A New York police officer seeking to rename a Harlem street for a cop gunned down inside a Manhattan mosque 40 years ago was told by local leaders to seek the blessing of area Muslims.
NYPD Officer Philip Cardillo was shot dead in an infamous 1972 incident in which police responded to a fake “officer down” call from Muhammad Mosque No. 7, the New York headquarters for the Nation of Islam. The accused gunman was later acquitted, and the city's perceived unwillingness to back the police has long been seen as a low point in relations between city government and the police department. After four decades, NYPD Inspector and local Precinct Commander Rodney Harrison wants a section of 123rd St. named after Cardillo.
"It's been 40 years," retired NYPD cop Randy Jurgensen, who was at the mosque when Cardillo was killed, told FoxNews.com. "It would be closure for the Cardillo family and the police officers there that day."
In New York, the City Council typically approves street namings on the recommendation of local Community Boards. But members of Community Board 10, which represents the Harlem neighborhood of Manhattan, have effectively blocked Harrison's plan by telling him to seek the approval of local Muslim leaders.
"The biggest concern is you are opening up old wounds," one board member told Harrison, according an observer at the hearing. "This [incident] was explosive. Harlem was split down the middle," one board member said to Harrison as he was making his proposal, according an observer at the hearing.
With the proposed street renaming in limbo, the irony of requesting local mosque leaders' permission to honor a fallen cop is not lost on police.
"I think they have to give the Inspector some sort of answer," said Jurgensen, who wrote "Circle of Six," a book about the incident. "They have to answer the request."
Jurgensen said the board seems to be trying to avoid landing in the middle of a controversy. "They are understandably playing it safe," he said.
When Harrison attended the meeting with several retired NYPD officers, the board told him he should get a letter of support for the project from local imams. He said he had spoken to several and had been assured they would not object, but he did not get letters expressing their support.

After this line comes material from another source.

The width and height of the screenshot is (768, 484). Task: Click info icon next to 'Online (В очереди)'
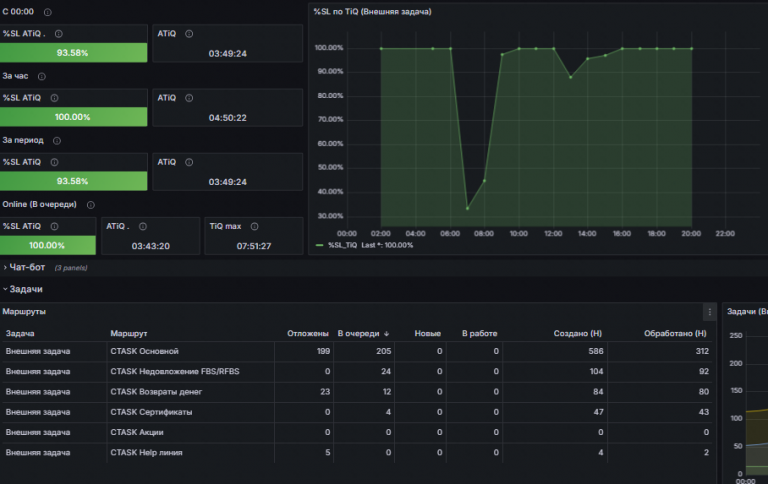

“While he had letters of support, he did not have any from any imams,” said one person from CB 10 who is familiar with the matter. “The letters aren’t required for the proposal to go through, but we feel that those involved with the proposal should reach out to them.”
Harrison, who could not be reached for comment, told the board he doesn't think it is likely imams will openly back the plan.
"They are not going to come in here and say, 'thumbs up,'" Harrison said.
CB 10 Chairwoman Henrietta Lyle told FoxNews.com Harrison had not completed his application properly. But at the public meeting, she said the board needs to hear from the mosques and that it is up to the NYPD to arrange a meeting with the imams, according to an observer at the meeting.
“They seem to be making a lot of excuses not to do this for a cop who died trying to protect that community,” said a source familiar with the issue.